As with all Ace doubles, Constiner’s Guns at Q Cross is a short, rapid-fire yarn that would be quite at home in Thrilling Westerns magazine if it hadn’t been a paperback original written in 1965.
According to material I found on the Internet, Constiner was happier with this length of story rather than novel length. In fact, he wrote very few full length novels. His modest pulp output tended to short stories and novellas. When the pulps died out he moved quickly and fairly easily into the original paperback market.
In Guns at Q Cross Stiles Gilmore is a man trying to mind his own business who is swept up into the middle of deadly schemes and cattle rustling. Gilmore arrives from Texas in the small town of Prentiss Creek, Idaho, to oversee the final sale of his horse herd, which is several days behind him on the trail, to a local rancher named Le Queux, the heavy-handed owner of the Q Cross. Gilmore is renowned for the quality of his horse stock, and the animals are much sought after.
As often happens in such stories, there is tension in the town that affects the newcomer. Gilmore tries to ignore it, but between having to dodge wild shots and trade punches with cowhands, he finds himself at the center of a pressure cooker getting ready to explode.
The valley is suffering badly from rustlers. The working theory is that the cow thieves are in cahoots with ranchers far to the north on the other side of a mountain range. It is also believed that the rustlers have an ally within the valley. This news concerns Gilmore, fearful that his herd might be stolen before they arrive and he can sell them. His concern increases when he stops receiving telegrams from his drive foreman.

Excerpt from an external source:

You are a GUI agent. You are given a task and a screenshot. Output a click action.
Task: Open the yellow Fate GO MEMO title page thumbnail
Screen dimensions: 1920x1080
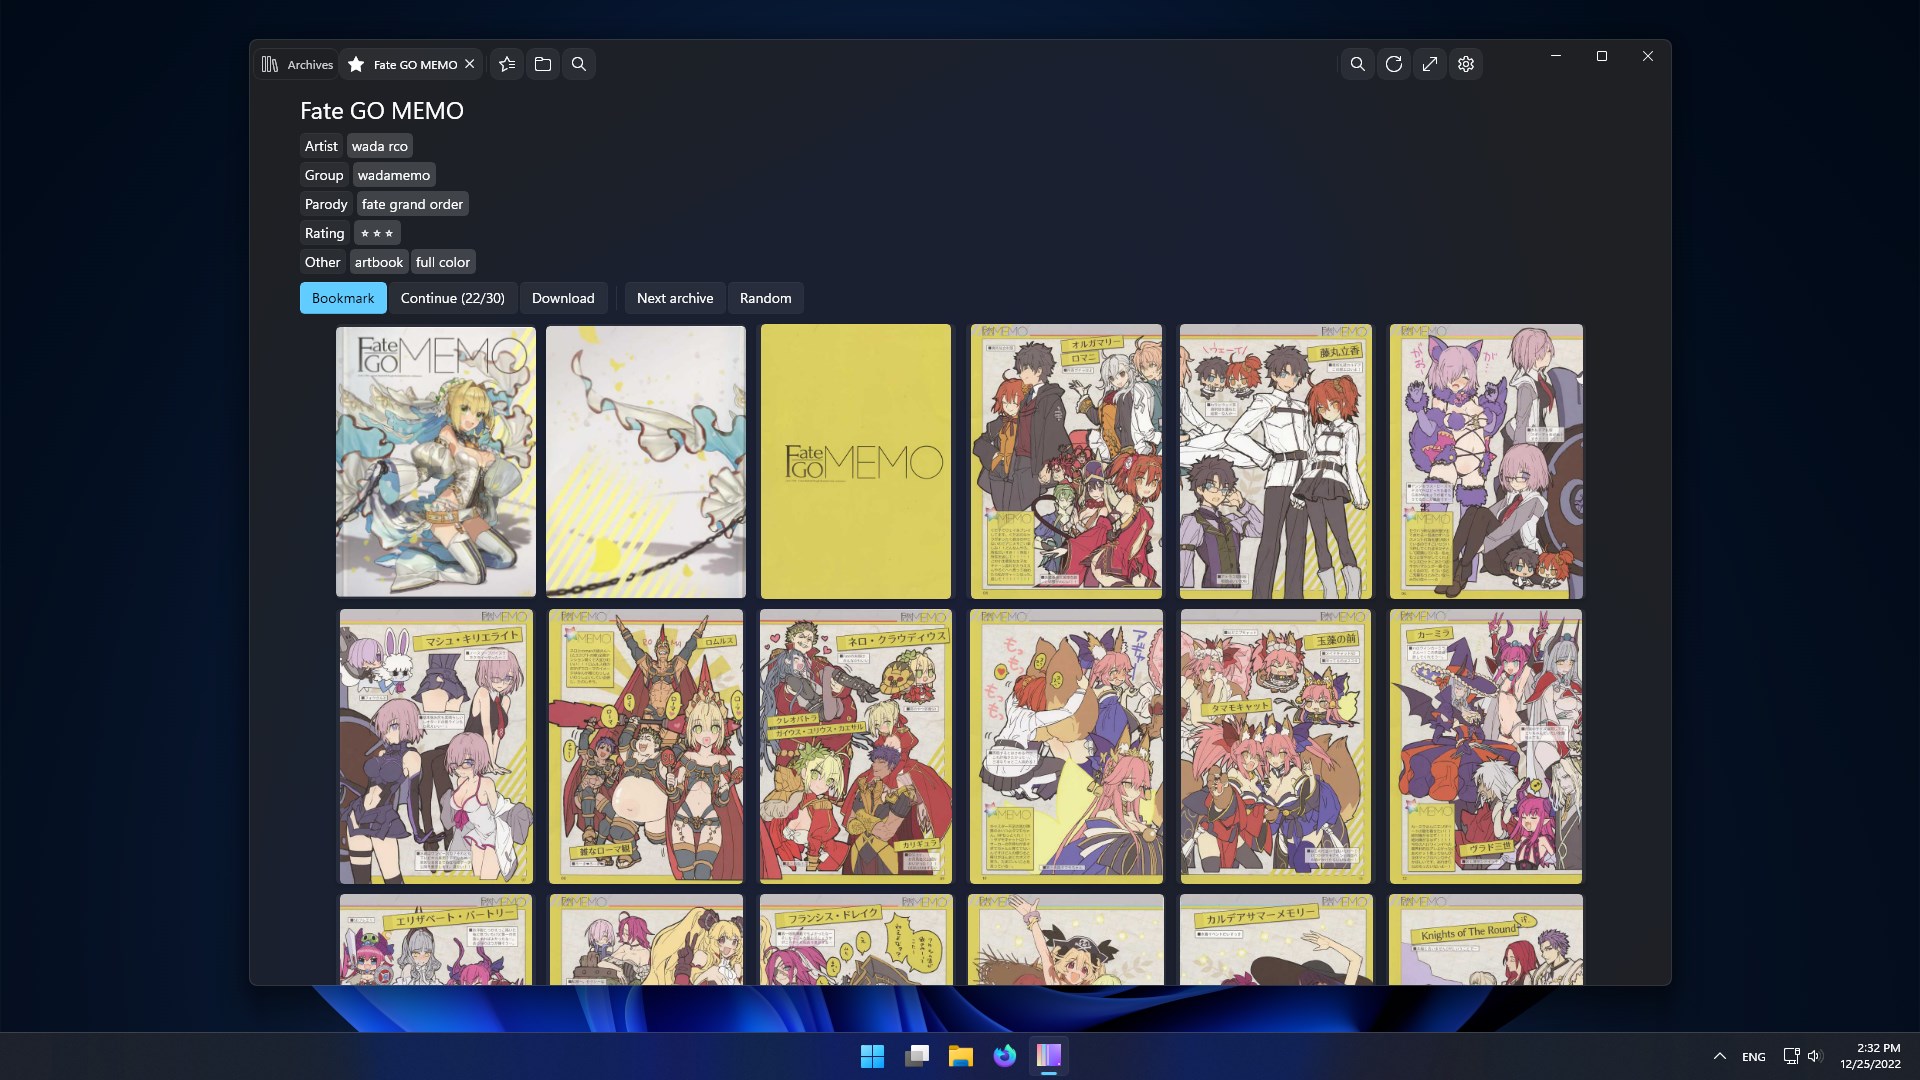856,461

Gilmore is befriended by a local wiseman who is outside the ruling circle, but is aware of all that is going on. The two men start to investigate, which stirs up more trouble. And then Le Queux does something that surprises both Gilmore and the reader: he offers to buy Gilmore’s horse herd sight unseen, even though it’s still on the trail and vulnerable to rustlers.
Reviews of Constiner’s work talk about his attention to detail and his ability to create unusual characters and situations. In Guns he effectively manages both. He also creates a fairly compelling mystery – another of his literary devices. In his lengthy discussion of Constiner on Pulprack.com, Peter Ruber says that most of Constiner’s works "– whether detective yarns, historical adventures or Westerns – were essentially mysteries of one kind or another." His mystery in Guns plays out well to the end.
Ruber also discusses the motivation of Constiner’s heroes. "No matter [the occupation of] his heroes – whether saloon owner, rancher, cattleman or drifter – all have a sense of justice in a land often without law. They track the killers and badmen with relentless determination." This is also true of the character Gilmore. While he’s concerned with the fate of his own herd, his sense of justice is strong. He’s compelled to end rustling in the valley and see that badmen are sent to jail. No matter how many bullets he has to dodge, Gilmore relentlessly pursues the truth.
The reason Le Queux wants to buy Gilmore's vulnerable herd of horses, the fate of the rustlers, and the identity of the criminal spy are all revealed by the end of this short but exciting tale. As with many of these Ace Doubles the writing seems a bit condensed, yet Guns is easier to read than other such stories having seemingly been fitted with a master tailor's skill specifically to the format. Guns of Q Cross is a fast-moving, engaging story that entertains and is well worth the read.